Heldin, il mago del Papa, racconta in un libro il suo rapporto con Francesco  

«Mio papà Giuseppe è stato un agente teatrale per circa quarant’anni e io fin da piccolo ero affascinato da questo mondo. Tra le varie discipline del mondo dello spettacolo che giravano attorno al lavoro di mio padre, ero sempre di più incantato dai vari prestigiatori illusionisti che lavoravano con mio padre come Silvan, Tony Binarelli ed altri. All’età di 6/7 anni ho iniziato a studiare dei giochi di prestigio su alcuni manuali e a 10 anni per la prima volta ho calcato un palcoscenico, con un’evidente emozione che determinò l’inizio di un percorso artistico»: così torna col ricordo ai suoi esordi il Mago Heldin, che ha da poco dato alle stampe il libro “Sorridere e giocare fa bene al cuore (tutto quello che è avvenuto a 30 cm dal Papa)”. 

Magia e impegno sociale hanno sempre contraddistinto la tua vita….

Ricordo quando il mio amico Fabrizio Frizzi (felice memoria), mi fece capire come si fa la vera beneficenza e quanta gioia regala dentro. Sono una persona molto disponibile verso il prossimo e se posso fare qualcosa, mi dà gioia farla. Una frase storica di P.T. Barnum è il mio motto, sia sulla scena che nella vita privata: “L’Arte più nobile è quella di rendere gli altri felici”

Raffaella Carrà, Fabrizio Frizzi, oltre a questi personaggi quali figure sono state determinanti nella tua carriera?

Decisamente anche Pietro Garinei, Gino Landi e Michele Guardi. Con Pietro ho imparato quanto è importante la formazione artistica a 360° e quindi ho approfondito il canto, il ballo e la recitazione tirando fuori (come diceva lui), un artista completo, Gino e’ sempre stato per me un punto di riferimento per qualsiasi decisione professionale, attraverso Michele Guardi ho avuto la possibilità di imparare cosa vuol dire lavorare in uno studio televisivo. 

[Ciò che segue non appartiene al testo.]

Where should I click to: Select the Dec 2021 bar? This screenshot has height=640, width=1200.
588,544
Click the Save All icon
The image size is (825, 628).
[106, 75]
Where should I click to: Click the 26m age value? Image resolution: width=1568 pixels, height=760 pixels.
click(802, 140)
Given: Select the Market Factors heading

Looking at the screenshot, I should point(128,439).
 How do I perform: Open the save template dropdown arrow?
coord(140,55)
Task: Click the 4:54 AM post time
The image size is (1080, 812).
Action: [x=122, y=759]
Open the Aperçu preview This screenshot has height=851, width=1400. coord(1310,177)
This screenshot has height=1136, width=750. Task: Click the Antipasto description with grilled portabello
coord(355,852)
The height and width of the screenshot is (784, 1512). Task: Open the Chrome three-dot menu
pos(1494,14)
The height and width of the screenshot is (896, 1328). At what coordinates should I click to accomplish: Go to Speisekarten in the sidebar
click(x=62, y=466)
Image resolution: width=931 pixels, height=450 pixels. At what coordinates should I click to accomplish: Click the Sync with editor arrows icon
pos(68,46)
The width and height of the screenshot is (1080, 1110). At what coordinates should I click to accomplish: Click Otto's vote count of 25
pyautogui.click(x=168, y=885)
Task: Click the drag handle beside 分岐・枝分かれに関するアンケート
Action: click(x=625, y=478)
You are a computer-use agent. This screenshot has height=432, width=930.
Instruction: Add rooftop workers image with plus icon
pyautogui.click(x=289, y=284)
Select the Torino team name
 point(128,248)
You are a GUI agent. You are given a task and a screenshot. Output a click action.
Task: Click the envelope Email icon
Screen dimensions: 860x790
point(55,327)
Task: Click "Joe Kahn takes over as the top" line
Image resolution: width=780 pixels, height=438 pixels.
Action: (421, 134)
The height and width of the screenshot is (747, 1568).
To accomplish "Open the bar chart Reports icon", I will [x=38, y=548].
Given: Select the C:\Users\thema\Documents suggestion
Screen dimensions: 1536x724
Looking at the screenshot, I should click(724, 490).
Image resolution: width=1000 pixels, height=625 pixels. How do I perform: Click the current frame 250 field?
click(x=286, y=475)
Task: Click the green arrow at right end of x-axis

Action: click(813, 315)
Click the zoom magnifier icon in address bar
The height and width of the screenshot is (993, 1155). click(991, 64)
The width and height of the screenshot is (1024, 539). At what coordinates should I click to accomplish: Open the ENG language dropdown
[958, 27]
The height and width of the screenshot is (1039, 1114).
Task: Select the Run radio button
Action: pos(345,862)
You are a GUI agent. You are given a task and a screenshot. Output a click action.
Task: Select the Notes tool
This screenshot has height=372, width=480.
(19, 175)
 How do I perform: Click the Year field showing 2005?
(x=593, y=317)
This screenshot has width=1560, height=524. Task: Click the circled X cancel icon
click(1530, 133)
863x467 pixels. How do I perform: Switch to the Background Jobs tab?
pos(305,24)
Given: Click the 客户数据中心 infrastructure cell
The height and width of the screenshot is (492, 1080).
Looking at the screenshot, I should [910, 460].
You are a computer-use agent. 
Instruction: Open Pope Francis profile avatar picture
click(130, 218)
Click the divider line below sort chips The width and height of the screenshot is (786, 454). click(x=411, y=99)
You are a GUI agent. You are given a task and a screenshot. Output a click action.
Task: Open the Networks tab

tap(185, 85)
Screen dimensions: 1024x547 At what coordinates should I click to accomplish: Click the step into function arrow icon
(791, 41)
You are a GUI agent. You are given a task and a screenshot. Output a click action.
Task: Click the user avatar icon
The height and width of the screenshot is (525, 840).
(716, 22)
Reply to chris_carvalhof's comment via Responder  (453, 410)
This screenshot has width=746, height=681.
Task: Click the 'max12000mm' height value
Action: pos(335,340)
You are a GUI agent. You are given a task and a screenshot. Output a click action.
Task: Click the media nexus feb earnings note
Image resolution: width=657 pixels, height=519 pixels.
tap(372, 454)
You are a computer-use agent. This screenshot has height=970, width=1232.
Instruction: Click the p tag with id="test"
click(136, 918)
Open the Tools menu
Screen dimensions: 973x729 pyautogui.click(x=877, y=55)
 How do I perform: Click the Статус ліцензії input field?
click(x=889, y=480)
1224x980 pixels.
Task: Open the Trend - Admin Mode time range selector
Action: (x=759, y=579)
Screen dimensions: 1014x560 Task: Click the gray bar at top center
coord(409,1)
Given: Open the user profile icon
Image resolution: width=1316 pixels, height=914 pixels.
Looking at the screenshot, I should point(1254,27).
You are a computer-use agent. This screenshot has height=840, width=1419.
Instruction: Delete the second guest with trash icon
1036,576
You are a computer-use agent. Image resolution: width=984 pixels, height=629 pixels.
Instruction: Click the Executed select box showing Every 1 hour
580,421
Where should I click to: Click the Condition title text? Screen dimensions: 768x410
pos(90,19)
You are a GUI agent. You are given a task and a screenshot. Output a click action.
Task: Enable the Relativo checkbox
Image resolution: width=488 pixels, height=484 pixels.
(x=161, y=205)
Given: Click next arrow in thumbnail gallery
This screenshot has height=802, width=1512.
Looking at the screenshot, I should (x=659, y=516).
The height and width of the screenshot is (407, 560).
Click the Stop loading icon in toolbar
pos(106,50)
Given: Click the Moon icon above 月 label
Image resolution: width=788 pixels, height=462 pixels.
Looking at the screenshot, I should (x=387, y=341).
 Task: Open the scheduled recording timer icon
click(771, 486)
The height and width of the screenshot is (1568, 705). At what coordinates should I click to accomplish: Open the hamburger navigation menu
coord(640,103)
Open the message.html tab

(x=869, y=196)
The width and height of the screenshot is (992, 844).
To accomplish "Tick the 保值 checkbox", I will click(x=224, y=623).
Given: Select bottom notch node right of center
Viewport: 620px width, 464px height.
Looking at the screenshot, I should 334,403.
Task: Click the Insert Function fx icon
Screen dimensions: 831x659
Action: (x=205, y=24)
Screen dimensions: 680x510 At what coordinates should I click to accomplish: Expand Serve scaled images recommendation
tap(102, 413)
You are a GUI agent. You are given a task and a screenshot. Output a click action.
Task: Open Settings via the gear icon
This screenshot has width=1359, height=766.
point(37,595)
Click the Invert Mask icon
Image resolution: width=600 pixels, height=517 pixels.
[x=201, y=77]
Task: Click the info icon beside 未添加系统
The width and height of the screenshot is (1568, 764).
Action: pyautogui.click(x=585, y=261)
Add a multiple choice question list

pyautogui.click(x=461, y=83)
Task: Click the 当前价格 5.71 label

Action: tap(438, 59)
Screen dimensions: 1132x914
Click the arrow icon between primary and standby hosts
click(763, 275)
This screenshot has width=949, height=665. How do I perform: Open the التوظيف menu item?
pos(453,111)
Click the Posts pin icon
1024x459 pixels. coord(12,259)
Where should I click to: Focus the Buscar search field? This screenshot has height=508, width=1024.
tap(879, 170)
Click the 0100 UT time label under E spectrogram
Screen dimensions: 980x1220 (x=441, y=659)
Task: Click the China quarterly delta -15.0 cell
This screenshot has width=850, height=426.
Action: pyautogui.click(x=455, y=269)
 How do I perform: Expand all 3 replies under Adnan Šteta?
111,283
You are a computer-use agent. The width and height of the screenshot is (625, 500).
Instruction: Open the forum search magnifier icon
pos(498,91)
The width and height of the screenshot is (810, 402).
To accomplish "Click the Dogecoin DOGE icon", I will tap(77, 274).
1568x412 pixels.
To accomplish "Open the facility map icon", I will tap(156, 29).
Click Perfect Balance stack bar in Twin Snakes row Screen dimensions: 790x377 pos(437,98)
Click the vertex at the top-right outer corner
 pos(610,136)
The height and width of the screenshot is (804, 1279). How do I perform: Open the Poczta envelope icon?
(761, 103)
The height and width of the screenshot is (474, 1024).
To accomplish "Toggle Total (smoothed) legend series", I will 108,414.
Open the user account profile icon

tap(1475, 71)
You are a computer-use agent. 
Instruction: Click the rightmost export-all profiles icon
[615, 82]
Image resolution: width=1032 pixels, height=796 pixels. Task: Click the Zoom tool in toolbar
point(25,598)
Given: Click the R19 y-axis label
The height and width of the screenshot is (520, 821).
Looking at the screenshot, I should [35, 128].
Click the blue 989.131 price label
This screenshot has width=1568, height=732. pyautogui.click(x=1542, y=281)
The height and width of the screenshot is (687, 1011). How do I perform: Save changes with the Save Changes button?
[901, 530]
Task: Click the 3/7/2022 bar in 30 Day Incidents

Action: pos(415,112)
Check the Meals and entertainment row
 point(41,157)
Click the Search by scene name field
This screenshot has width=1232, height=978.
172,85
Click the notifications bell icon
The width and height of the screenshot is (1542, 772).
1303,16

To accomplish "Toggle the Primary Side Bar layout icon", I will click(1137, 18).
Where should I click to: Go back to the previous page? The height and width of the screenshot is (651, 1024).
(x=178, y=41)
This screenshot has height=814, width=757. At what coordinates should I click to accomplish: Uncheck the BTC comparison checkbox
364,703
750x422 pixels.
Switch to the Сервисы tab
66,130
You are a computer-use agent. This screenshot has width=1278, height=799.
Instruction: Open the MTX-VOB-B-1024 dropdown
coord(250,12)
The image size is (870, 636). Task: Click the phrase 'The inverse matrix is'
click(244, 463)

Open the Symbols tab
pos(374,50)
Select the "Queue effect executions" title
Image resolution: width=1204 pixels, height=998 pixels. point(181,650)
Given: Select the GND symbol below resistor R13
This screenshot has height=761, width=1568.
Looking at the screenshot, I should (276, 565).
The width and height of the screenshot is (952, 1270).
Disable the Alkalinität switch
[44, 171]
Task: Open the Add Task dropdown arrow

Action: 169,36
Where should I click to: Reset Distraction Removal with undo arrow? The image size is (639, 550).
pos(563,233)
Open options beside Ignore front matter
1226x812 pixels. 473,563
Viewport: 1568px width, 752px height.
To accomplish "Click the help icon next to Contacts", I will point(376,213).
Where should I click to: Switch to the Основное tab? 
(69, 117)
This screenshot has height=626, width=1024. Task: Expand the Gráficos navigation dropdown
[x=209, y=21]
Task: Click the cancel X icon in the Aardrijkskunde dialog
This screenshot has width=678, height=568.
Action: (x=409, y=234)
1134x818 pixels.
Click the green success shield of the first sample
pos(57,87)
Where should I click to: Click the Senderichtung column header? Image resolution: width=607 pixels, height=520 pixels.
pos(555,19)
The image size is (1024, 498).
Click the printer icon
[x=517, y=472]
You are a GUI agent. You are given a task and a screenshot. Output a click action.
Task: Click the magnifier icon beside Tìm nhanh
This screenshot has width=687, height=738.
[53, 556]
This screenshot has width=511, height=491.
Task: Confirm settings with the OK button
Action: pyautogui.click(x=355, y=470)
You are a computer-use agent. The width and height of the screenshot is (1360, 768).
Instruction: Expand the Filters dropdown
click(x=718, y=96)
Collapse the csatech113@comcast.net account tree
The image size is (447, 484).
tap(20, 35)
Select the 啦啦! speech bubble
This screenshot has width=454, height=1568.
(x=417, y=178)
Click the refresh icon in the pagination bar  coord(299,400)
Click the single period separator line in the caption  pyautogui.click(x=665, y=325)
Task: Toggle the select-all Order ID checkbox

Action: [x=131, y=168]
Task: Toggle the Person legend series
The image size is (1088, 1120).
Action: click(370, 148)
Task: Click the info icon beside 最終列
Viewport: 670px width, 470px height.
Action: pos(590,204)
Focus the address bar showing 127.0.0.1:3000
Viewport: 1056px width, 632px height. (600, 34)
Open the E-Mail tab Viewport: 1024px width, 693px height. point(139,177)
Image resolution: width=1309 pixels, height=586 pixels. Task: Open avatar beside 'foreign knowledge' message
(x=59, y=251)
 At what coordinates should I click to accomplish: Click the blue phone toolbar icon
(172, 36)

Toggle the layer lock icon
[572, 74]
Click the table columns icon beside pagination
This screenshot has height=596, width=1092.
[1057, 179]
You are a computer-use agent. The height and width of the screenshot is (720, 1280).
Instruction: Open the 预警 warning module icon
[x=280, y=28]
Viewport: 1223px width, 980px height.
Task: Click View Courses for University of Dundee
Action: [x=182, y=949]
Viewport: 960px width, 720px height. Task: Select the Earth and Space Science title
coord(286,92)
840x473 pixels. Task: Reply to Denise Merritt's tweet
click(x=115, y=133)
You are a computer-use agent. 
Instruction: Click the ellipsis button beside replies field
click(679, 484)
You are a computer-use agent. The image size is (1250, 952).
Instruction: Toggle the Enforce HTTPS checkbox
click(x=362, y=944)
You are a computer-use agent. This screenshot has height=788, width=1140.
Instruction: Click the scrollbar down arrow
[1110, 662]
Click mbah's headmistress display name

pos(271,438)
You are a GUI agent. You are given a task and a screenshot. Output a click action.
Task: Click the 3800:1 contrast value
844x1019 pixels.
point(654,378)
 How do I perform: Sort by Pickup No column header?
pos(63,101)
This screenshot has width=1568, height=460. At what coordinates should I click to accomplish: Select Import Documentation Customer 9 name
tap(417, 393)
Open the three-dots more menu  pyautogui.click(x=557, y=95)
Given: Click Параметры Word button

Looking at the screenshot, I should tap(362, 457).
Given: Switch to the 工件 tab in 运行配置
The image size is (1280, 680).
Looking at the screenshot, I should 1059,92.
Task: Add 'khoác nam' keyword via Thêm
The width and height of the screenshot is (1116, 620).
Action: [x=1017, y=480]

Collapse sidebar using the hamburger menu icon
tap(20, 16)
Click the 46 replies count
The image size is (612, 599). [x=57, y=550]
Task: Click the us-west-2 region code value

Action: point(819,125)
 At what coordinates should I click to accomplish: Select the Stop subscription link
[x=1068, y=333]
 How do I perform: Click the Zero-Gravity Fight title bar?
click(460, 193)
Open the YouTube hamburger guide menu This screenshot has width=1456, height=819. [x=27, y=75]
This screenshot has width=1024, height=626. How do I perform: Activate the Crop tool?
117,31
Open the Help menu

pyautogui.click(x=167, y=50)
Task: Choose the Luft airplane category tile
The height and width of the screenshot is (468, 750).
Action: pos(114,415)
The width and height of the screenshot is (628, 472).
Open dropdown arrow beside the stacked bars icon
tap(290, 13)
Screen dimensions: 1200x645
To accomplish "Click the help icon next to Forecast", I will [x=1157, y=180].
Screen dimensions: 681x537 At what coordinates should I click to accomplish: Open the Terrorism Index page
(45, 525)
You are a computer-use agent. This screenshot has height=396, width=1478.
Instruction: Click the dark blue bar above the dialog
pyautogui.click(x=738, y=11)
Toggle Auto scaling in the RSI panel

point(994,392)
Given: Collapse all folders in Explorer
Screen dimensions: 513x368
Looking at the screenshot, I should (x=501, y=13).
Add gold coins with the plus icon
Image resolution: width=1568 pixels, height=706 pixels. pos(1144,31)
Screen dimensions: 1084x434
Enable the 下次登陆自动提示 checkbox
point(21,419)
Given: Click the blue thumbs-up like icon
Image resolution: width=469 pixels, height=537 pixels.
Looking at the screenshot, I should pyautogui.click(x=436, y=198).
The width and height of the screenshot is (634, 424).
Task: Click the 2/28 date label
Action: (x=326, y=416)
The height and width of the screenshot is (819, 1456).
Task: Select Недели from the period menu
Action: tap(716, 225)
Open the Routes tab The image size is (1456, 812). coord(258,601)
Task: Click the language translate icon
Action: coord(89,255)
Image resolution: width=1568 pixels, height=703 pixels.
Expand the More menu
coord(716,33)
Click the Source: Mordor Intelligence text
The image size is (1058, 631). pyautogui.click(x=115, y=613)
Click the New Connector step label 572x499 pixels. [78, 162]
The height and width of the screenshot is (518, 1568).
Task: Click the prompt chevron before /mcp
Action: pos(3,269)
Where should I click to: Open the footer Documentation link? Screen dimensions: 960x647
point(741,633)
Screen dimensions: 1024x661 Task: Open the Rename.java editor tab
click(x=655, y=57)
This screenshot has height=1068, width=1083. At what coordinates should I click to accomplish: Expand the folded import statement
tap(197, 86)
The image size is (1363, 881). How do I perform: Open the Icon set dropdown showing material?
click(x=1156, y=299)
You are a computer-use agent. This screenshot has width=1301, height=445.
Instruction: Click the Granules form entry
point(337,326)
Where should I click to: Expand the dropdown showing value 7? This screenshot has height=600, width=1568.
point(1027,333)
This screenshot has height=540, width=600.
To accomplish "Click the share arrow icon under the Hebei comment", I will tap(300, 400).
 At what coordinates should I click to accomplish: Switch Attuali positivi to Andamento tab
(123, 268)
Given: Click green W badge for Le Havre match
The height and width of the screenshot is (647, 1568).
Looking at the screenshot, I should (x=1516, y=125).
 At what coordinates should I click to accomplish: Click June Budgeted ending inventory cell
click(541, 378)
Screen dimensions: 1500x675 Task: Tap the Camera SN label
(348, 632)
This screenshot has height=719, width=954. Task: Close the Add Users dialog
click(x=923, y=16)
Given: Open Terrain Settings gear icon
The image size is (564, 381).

Sei definito il mago del Papa, come mai?

Ormai è risaputo, dopo quell’evento unico al mondo, ho una piacevole etichetta quando si parla di me, cioè quella di essere stato l’unico illusionista ad aver divertito e coinvolto Papa Francesco in un numero di magia trasmesso in mondovisione. Ricordo ancora l’emozione e soprattutto i suoi occhi divertiti a 30 cm da me. Come gli occhi di un bambino che cerca di scoprire il trucco. Su quella esperienza, ho scritto un libro edito da Santelli con la prefazione di Michele Cucuzza già disponibile in libreria. Presto avrò un’udienza privata con il Santo Padre per donare la prima copia di stampa che al momento è custodita all’interno di un cofanetto. Non vedo l’ora di emozionarmi nuovamente, ma questa volta mi tremeranno meno le gambe, perché avrò al mio fianco Alessandra Graziosi, responsabile per l’Italia della Fondazione Pontificia di Papa Francesco “Scholas Occurrente” alla quale devolvo parte del ricavato dal libro. 

E poi, cosa prepari?

Come ogni anno allestisco un mio nuovo Show da portare in giro per i teatri d’Italia e ad eventi vari: assieme alle mie ballerine e a un pizzico di magia, regaliamo emozioni al pubblico che ci segue.